### Available data
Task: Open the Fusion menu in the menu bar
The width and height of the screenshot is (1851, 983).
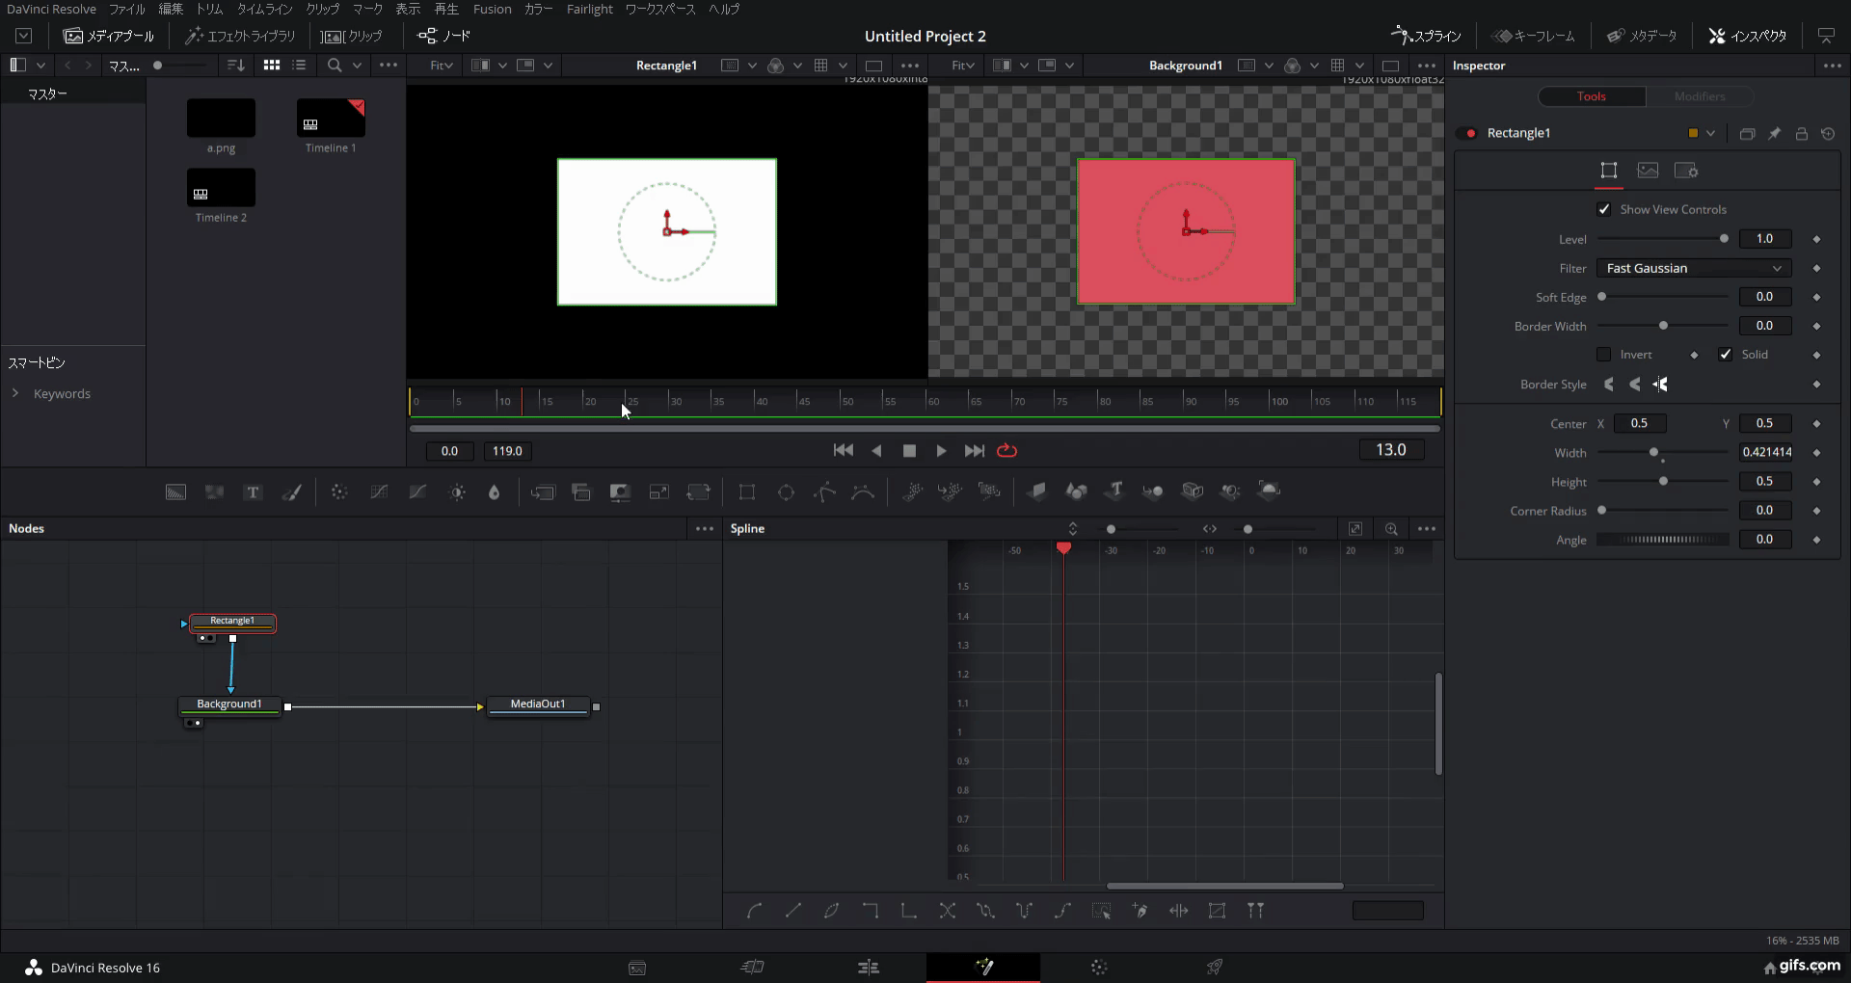Action: click(x=493, y=9)
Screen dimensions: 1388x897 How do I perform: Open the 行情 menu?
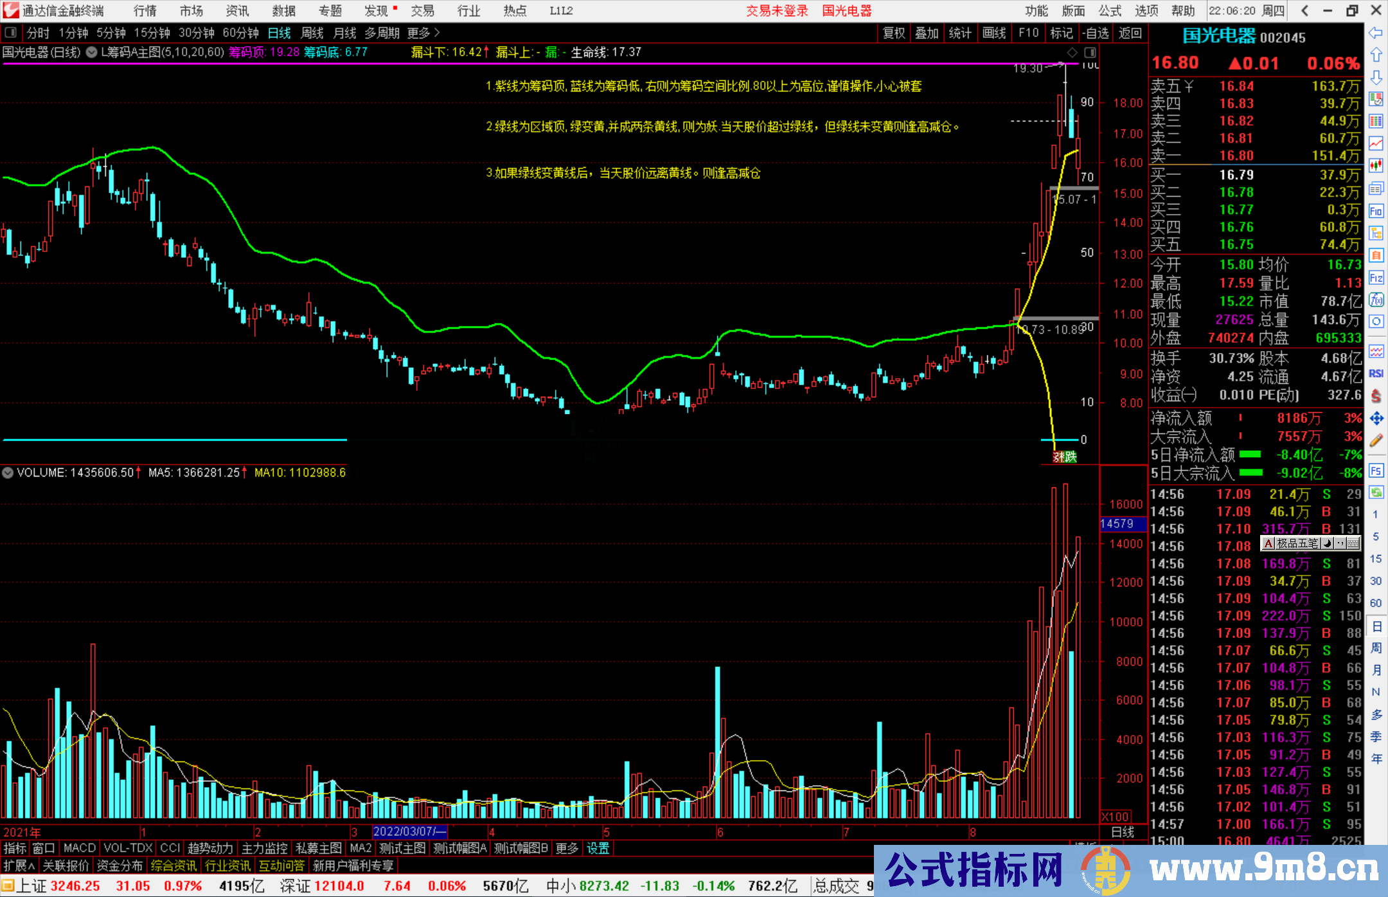point(145,11)
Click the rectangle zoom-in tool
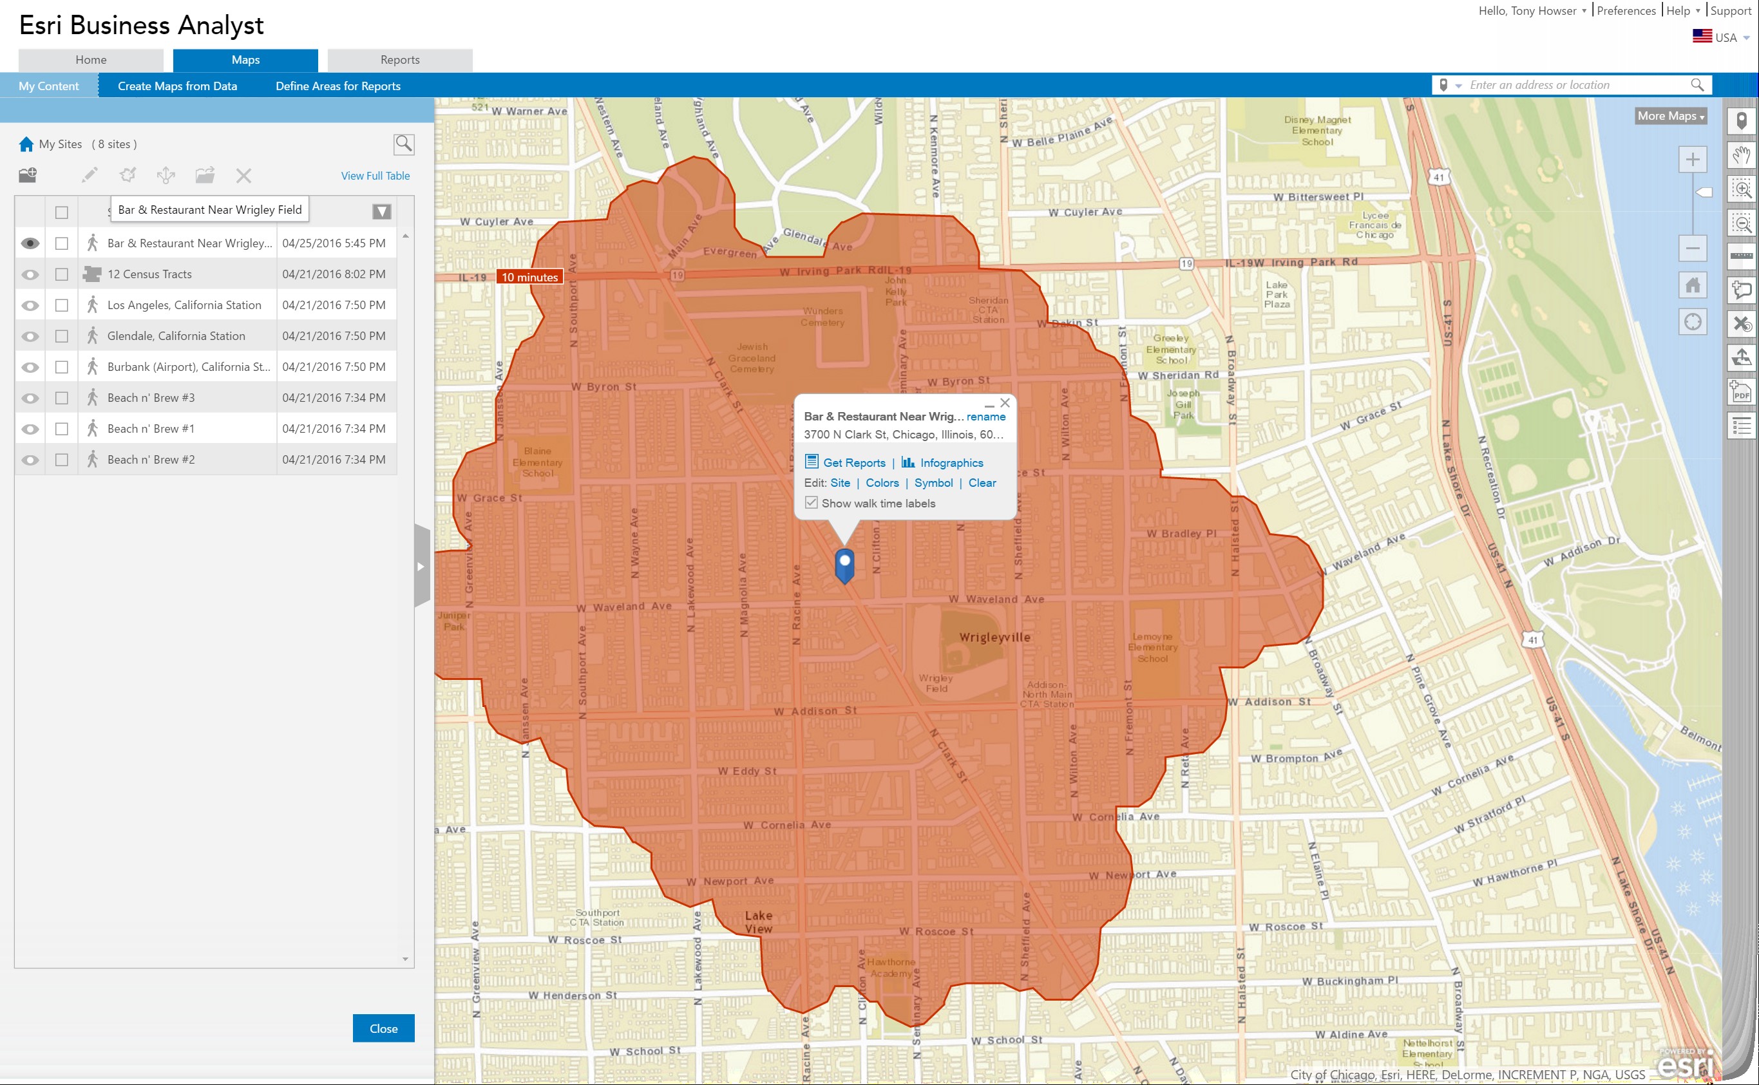The image size is (1759, 1085). tap(1742, 189)
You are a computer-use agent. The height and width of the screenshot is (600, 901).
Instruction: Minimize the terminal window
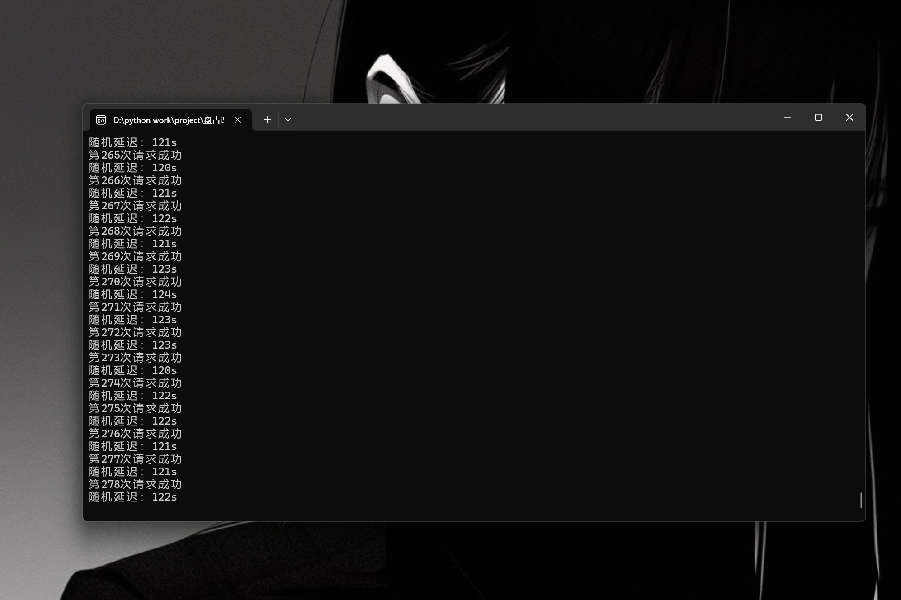(787, 118)
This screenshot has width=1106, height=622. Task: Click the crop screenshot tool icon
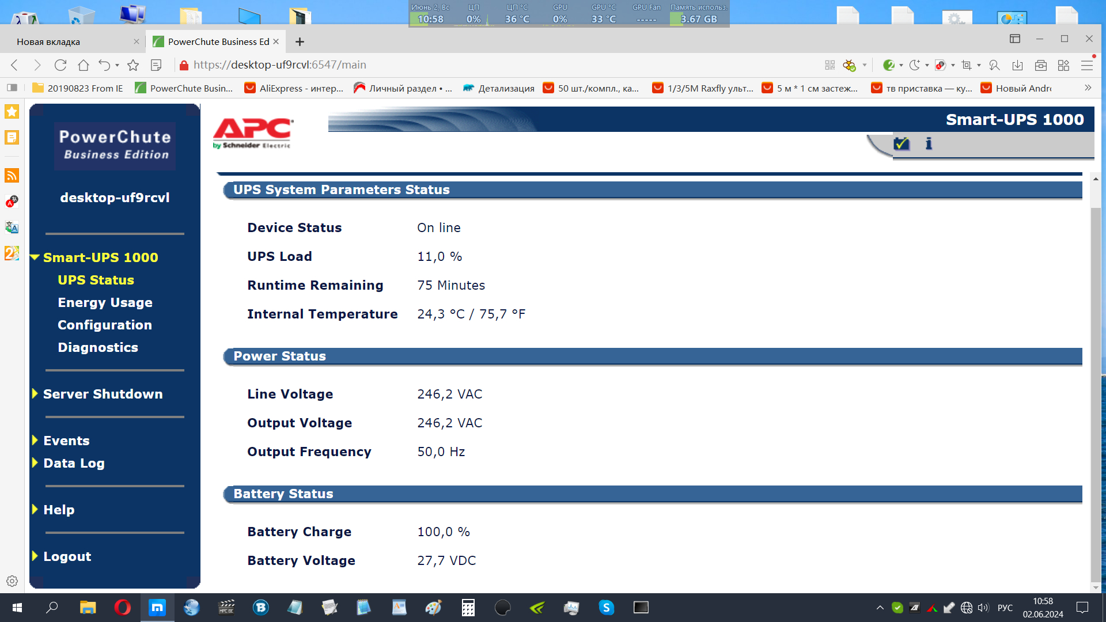point(967,65)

### Task directions
Exclude every image and return the material above exactly.

### Exercise output
Task: Open the Fusion menu in the menu bar
The width and height of the screenshot is (1851, 983).
Action: click(x=493, y=9)
Screen dimensions: 1388x897 How do I perform: Open the 行情 menu?
point(145,11)
Click the rectangle zoom-in tool
The image size is (1759, 1085). tap(1742, 189)
You are a computer-use agent. The height and width of the screenshot is (600, 901).
Instruction: Minimize the terminal window
(787, 118)
This screenshot has width=1106, height=622. Task: Click the crop screenshot tool icon
point(967,65)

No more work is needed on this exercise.